I have the following struct:

struct Pair<First, Second> {
    var first: First
    var second: Second

    static func ~= (pattern: (First, Second), value: Pair) -> Bool { /* code */ }
}

Now, the test code:

func test() {
    let tuple = (0, "zero")
    let pair = Pair(0, "zero")
    
    (0, "zero") ~= pair
    tuple ~= pair
    
    switch pair {
    case tuple: return
    case (0, "zero"): return // only this raises an error
    // error: tuple pattern cannot match values of the non-tuple type 'Pair<Int, String>'
    default: return
    }
}

Question: It doesn't seem like it's an issue with matching a tuple literal vs. a tuple instance, since a non-switch version is working fine.

I'm wondering if this is some bug, or there is something I need to know about switch statements.

CodePudding user response:

case tuple: return

This is an "expression pattern." It can employ the ~= operator:

The expression represented by the expression pattern is compared with the value of an input expression using the Swift standard library ~= operator.

case (0, "zero"): return // only this raises an error

This is a "tuple pattern." It has different features and does not support ~=. For example, it supports let bindings to individual elements of the pattern. In this example, 0 and "zero" are nested expression patterns, and so there could be a custom ~= implementations for String or Int patterns that would be applied. But that won't work for a tuple, since it's interpreted as a tuple pattern.

I don't believe there's any way to create a tuple-literal expression pattern. Tuple patterns can only match tuples (which is what the error is saying: "tuple pattern cannot match values of the non-tuple type"). If this is an important feature for you, you should probably discuss on the forums.

The way to implement what you're building is to make Pair Equatable when its elements are Equatable, and then switch on:

case Pair(0, "zero"): return

CodePudding user response:

You are trying to compare a struct with a Tuple. Swift knows will never be the same, therefore it does not allow this comparison. You get the same error if you try to switch on a String and place an Int in the case statement (the error is a little different because Swift does special things for Tuples).

= = = = =

## [Task objective]
Summarize the Swift switch discussion in three sentences. The data that follows is separate material and has no connection to the text.

## [Information supplied]
= = = = =

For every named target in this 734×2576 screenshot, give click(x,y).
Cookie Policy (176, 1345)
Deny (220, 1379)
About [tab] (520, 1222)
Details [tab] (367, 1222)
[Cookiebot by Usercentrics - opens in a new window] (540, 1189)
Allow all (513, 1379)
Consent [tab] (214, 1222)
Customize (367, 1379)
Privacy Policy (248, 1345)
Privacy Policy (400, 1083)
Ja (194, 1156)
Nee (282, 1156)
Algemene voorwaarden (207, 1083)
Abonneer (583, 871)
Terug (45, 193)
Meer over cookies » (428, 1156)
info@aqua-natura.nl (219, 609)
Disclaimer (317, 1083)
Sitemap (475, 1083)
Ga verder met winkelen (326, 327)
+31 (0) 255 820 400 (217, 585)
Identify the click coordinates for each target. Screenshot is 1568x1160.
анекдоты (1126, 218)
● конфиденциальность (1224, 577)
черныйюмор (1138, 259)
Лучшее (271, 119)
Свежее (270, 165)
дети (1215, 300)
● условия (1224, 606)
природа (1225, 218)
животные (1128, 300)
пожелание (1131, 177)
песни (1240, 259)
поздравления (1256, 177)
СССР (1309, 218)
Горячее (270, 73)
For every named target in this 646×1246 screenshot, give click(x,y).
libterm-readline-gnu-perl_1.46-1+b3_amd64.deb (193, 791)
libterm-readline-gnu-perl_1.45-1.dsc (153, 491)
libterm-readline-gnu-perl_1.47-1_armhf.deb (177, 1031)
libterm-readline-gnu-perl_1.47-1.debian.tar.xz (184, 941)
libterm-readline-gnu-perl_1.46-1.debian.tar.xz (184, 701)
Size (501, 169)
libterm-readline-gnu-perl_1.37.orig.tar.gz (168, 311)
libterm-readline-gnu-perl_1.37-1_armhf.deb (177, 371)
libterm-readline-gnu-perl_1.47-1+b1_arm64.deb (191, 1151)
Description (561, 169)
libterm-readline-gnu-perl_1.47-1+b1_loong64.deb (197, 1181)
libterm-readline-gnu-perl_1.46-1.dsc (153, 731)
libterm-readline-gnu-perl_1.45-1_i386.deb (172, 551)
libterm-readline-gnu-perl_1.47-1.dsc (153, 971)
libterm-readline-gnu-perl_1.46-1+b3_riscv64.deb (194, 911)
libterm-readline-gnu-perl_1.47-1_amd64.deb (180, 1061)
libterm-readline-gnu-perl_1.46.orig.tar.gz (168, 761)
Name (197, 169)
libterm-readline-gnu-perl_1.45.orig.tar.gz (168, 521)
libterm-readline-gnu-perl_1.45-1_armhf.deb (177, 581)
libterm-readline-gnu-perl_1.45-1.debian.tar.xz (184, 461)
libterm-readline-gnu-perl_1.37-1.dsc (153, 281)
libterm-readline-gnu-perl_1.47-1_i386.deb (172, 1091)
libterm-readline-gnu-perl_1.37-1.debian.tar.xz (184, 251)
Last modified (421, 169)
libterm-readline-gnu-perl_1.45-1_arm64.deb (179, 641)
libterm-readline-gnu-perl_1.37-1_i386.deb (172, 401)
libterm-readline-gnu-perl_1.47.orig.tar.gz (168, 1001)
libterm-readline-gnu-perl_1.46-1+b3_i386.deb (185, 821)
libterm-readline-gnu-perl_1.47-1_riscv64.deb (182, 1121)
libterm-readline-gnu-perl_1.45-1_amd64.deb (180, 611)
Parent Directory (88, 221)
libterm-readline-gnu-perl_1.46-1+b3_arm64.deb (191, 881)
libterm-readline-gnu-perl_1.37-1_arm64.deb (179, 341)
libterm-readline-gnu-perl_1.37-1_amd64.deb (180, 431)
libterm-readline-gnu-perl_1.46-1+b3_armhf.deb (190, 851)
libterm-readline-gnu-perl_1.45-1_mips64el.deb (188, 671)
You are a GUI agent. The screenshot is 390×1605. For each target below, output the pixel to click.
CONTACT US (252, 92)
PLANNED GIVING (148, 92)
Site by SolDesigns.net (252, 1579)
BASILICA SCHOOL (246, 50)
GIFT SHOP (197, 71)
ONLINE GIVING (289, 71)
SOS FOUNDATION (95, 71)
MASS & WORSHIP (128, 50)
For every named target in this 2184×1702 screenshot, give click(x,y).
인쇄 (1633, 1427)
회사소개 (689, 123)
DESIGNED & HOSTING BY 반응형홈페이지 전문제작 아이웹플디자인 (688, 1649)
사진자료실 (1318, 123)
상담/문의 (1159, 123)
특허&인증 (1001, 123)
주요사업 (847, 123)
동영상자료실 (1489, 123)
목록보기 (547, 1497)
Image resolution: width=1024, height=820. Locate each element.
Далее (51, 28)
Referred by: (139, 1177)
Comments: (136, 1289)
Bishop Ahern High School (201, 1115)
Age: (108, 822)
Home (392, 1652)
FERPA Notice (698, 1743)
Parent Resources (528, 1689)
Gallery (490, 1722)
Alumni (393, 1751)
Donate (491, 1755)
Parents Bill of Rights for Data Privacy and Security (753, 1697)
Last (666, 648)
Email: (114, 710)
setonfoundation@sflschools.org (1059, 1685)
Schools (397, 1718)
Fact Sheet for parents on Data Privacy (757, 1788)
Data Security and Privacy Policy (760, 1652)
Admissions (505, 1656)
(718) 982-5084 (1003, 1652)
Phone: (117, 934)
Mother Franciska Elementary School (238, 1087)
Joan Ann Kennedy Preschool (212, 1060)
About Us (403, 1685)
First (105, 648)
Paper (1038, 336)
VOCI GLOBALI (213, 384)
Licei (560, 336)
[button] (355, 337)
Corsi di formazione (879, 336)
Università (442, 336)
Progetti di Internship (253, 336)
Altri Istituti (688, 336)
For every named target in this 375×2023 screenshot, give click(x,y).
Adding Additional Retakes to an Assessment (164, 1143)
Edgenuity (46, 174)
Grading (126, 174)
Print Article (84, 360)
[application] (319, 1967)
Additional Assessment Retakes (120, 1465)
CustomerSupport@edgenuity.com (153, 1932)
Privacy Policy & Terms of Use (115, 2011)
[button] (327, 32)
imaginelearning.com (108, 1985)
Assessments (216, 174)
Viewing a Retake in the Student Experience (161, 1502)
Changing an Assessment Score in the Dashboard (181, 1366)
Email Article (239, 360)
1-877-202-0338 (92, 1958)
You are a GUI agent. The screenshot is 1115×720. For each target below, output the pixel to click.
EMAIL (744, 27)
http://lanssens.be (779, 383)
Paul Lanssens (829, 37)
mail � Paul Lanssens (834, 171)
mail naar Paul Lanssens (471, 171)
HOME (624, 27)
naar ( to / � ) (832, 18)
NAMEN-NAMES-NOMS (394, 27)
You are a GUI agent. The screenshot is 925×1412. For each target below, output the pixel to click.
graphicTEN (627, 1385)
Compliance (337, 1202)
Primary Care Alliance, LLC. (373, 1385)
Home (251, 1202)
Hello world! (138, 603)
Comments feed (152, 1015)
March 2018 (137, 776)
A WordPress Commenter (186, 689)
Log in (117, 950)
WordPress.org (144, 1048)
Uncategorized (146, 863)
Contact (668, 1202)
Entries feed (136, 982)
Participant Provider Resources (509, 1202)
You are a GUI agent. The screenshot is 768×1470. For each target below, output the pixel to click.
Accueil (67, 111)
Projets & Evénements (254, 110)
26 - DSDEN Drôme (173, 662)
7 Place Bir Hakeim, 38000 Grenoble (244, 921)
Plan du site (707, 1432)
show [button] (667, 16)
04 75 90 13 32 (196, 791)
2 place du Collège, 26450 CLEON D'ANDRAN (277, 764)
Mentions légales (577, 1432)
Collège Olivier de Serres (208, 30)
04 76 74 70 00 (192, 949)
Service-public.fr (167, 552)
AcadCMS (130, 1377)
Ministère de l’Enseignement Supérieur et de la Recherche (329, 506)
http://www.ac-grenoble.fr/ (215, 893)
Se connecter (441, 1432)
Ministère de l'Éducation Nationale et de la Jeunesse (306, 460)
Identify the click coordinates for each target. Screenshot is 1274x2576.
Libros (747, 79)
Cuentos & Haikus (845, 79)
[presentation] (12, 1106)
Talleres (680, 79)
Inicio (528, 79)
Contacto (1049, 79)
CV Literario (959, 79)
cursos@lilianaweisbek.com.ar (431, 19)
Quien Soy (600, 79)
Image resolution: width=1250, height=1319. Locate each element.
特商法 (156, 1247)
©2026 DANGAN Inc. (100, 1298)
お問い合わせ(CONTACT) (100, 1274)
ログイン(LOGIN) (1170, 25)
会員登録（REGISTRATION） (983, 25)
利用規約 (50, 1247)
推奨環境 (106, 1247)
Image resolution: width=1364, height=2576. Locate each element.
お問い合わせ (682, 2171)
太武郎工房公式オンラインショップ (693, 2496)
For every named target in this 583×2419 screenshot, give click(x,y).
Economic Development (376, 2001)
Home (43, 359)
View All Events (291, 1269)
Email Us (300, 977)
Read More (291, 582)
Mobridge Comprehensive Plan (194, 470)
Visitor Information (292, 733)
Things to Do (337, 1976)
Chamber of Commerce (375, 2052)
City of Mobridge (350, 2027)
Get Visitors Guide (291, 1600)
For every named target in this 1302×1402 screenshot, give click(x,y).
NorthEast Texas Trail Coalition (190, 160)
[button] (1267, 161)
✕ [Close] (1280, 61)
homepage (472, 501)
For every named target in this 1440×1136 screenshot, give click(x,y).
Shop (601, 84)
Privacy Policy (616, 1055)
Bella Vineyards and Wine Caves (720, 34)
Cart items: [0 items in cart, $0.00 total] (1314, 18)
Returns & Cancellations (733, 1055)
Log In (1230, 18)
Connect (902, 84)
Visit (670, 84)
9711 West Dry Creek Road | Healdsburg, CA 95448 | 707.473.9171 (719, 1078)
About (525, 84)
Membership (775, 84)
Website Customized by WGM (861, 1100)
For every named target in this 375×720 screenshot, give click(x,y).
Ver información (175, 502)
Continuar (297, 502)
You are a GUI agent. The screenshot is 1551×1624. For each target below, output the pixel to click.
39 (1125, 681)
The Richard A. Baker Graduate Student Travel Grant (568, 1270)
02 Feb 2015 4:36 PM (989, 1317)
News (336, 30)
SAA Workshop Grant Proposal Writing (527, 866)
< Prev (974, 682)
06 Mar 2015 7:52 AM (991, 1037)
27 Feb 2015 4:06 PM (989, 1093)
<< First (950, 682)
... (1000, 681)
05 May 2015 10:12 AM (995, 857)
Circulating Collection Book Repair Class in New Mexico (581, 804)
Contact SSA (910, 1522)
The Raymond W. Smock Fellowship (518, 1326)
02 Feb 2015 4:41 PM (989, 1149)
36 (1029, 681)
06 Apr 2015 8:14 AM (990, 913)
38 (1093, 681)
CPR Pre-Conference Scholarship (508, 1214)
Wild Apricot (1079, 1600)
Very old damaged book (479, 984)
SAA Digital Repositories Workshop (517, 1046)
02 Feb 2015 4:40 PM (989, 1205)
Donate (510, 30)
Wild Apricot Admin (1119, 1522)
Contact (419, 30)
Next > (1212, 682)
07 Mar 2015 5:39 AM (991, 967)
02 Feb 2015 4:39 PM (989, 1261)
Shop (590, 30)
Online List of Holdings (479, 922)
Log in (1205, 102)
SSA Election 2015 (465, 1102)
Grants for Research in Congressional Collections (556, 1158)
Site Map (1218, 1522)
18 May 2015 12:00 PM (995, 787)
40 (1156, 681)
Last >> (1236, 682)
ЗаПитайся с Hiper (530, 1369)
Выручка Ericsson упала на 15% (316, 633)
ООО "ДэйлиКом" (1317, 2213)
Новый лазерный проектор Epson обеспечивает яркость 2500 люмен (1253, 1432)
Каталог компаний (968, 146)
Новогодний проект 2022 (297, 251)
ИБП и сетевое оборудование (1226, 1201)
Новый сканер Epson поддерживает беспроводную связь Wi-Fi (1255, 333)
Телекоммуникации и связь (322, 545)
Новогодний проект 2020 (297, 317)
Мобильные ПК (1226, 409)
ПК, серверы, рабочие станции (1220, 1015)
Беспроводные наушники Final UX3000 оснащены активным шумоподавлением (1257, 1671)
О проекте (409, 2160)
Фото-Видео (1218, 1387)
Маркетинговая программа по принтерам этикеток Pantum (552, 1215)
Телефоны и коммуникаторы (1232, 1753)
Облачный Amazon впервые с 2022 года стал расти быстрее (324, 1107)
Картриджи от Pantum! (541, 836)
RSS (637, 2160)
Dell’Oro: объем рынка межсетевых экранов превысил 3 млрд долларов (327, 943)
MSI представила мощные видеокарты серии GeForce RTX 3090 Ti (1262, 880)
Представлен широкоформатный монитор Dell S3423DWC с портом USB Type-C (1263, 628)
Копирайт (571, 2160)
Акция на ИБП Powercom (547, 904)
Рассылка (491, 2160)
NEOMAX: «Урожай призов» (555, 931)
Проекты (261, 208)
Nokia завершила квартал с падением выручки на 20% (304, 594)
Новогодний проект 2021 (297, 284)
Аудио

= = = = =

## [Task output]
A Pair struct defines a ~= operator for matching against a tuple, and although `(0, "zero") ~= pair`, `tuple ~= pair` and `case tuple` all work, `case (0, "zero")` in a switch raises an error that a tuple pattern cannot match values of the non-tuple type. One reply explains that `case tuple` is an expression pattern that can use ~=, while `case (0, "zero")` is a tuple pattern, which does not support ~= and can only match tuples. That reply recommends making Pair Equatable when its elements are Equatable and switching on `case Pair(0, "zero")`, and another reply says Swift disallows the comparison because a struct and a tuple will never be the same.